Did you know that Pears’ Soap is the world’s oldest continuous brand? Founded in 1789, their almost transparent amber soap bars are still an iconic presence in many households 200 years later.
So iconic that, when Uniliver changed the 220+ year old formula, people started a Facebook campaign to bring back the original.
But what is it that makes Pears Soap so special and who invented it?
The Beginning Of Pear’s Soap
In 1789, Andrew Pears, a Cornish barber, opened a store in Soho, a wealthy area of London, and started making creams, powders and other beauty products.
Pretty soon, Pears noticed his socialite clientele used his products to cover the damage and dryness caused by arsenic-laden cosmetics they applied to achieve the fair, alabaster complexion that was so fashionable at the time.
Seeing a gap in the market, he decided to create something that would be gentler for the skin. After a lot of experiments, Pears Soap was born.
Made with glycerin and natural oils, the soap smelled like an English garden, and had a transparent appearance that set it apart from its competitors.

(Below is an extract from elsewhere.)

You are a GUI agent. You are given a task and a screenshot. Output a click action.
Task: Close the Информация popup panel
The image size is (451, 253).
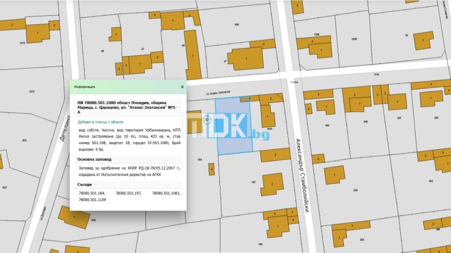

Pears was more interested in quality that quantity, so he sold his soap only to an exclusive customer base. His choice paid off. His business prospered so much, he moved his shop to Oxford. In 1851, he also won the prize medal for soap at the Great Exhibition in 1851.
The Golden Era Of Pears’ Soap Advertising
When Andrew Pears retired, his grandson Francis took over and expanded the business to compete with the increasing numbers of rivals the brand now had.
In 1865, his son-in-law Thomas J Barratt, became a partner in the business. Considered “the father of modern advertisement”, he changed the distribution system and came up with the extensive advertising campaigns that have become iconic.
Barratt’s campaigns worked so well, the brand’s advertising posters are still very famous today. He appealed to people’s emotions before everyone else did, and used works of art, like Bubbles by John Everett Millais, as images for his posters. They were famous, and reinforced the brand’s clean and safe image in people’s minds.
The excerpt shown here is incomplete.